A cúpula nacional do PSB está gerando um mal-estar crescente no partido em Mato Grosso do Sul. A determinação para que a sigla estadual se alinhe ao PT local está provocando uma rebelião nas lideranças sul-mato-grossenses, que defendem o apoio à reeleição do governador Eduardo Riedel (PP).

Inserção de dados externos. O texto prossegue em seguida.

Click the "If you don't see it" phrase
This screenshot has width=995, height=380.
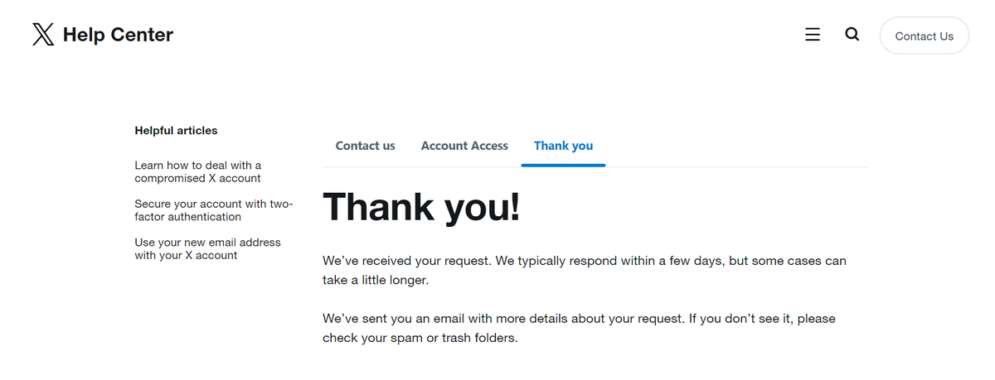tap(740, 319)
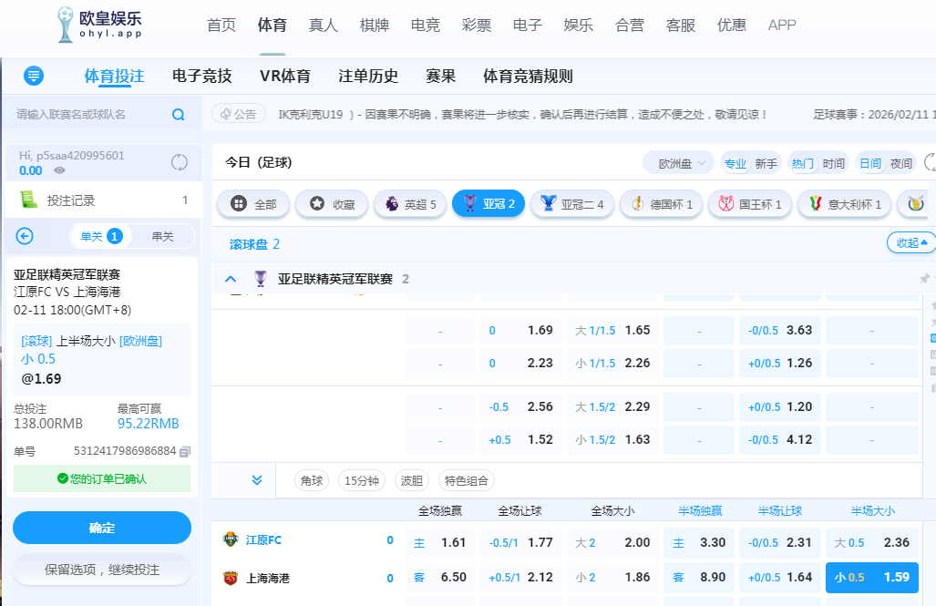Image resolution: width=936 pixels, height=606 pixels.
Task: Select 夜间 night mode
Action: [x=900, y=164]
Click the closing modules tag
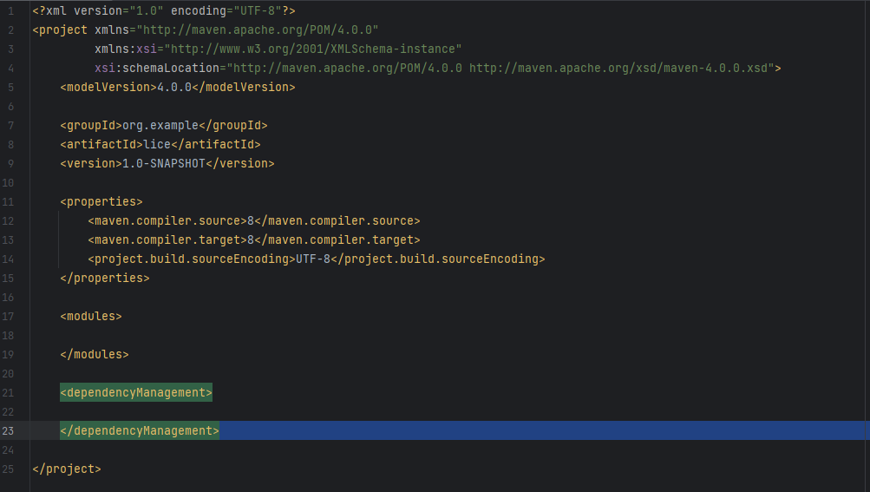 point(95,354)
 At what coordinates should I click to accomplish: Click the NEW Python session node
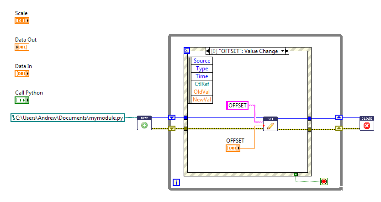144,123
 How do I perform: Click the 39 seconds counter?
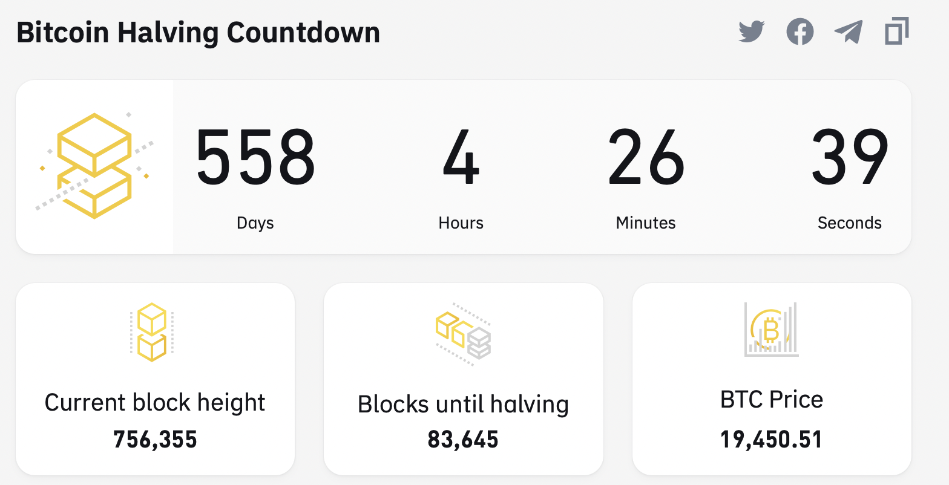click(850, 158)
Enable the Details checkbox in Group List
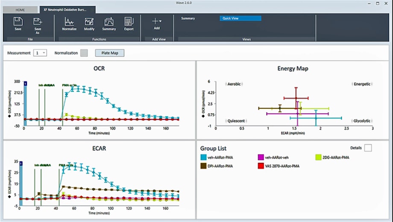This screenshot has width=393, height=222. tap(368, 148)
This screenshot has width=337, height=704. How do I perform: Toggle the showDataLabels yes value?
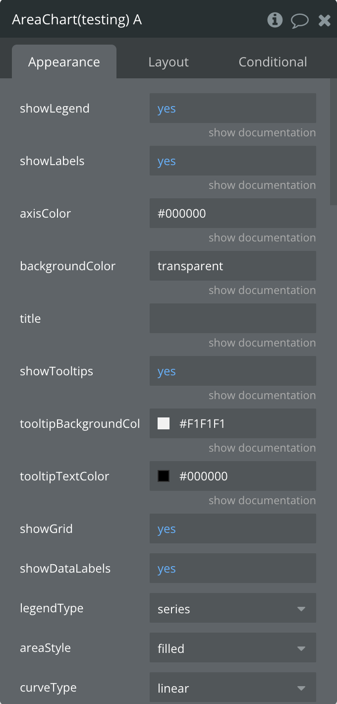tap(167, 569)

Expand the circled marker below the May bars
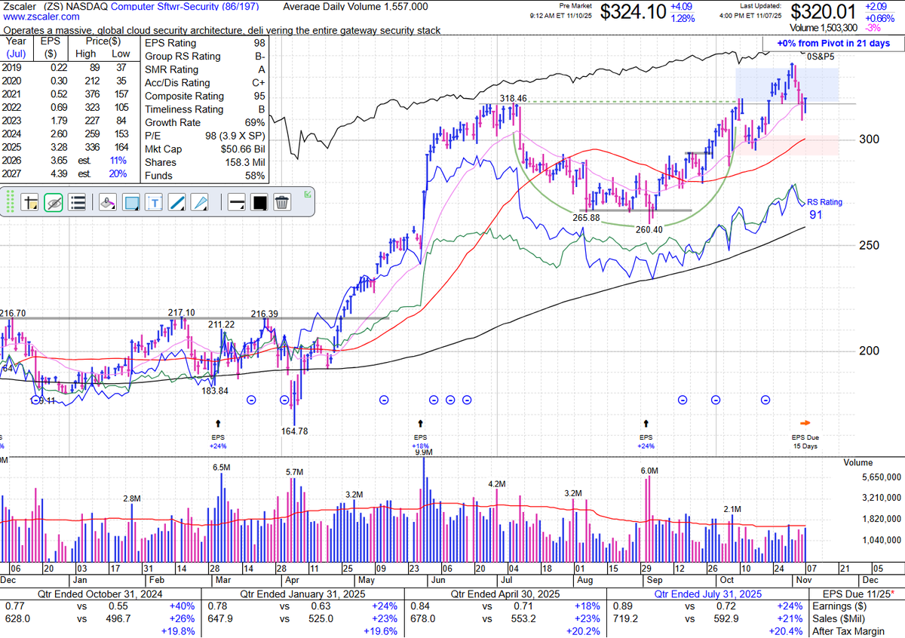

Enquanto o líder nacional do PT, Edinho Silva, afirma que o PSB será base de seu partido no estado, e a figura do vice-presidente Geraldo Alckmin (PSB) aumenta a pressão por essa aliança, a direção estadual segue na direção oposta. O presidente do PSB-MS e deputado estadual, Paulo Duarte, já anunciou que deixará a sigla devido à falta de apoio a Riedel. No âmbito municipal, o vereador Carlos Augusto Borges (Carlão), líder do diretório na capital, também ameaça se afastar caso a nacional imponha o apoio a um candidato do PT.
“Uma coisa de certeza que eu tenho é que eu não apoio candidato do PT aqui no Estado”, declarou Carlão ao Midiamax, referindo-se ao pré-candidato petista Fábio Trad. O presidente municipal condicionou até sua própria candidatura a cargos legislativos em 2026 à liberdade para apoiar Riedel. “Se não ficar, eu não vou ser candidato a nada, inclusive peço licença”, reforçou.
O impasse se agrava pelo contexto político: Riedel, de um partido de direita, não deve apoiar a reeleição do presidente Lula (PT), que tem Alckmin como vice. Isso coloca os psedistas locais em um embate direto com a lógica da cúpula nacional.
Busca por Alternativas: Aproximação com o Cidadania
Enquanto aguardam a decisão final da executiva nacional, as lideranças do PSB no estado buscam alternativas. O partido tem se aproximado do Cidadania, com vistas a uma possível federação partidária para as eleições de 2026. Embora a união ainda não esteja formalizada, as negociações avançam, com a expectativa de serem concluídas até meados do próximo ano, conforme relatou Carlão. O movimento reflete a tentativa de criar uma força independente que permita ao PSB-MS manter sua estratégia local, distante da aliança com o PT.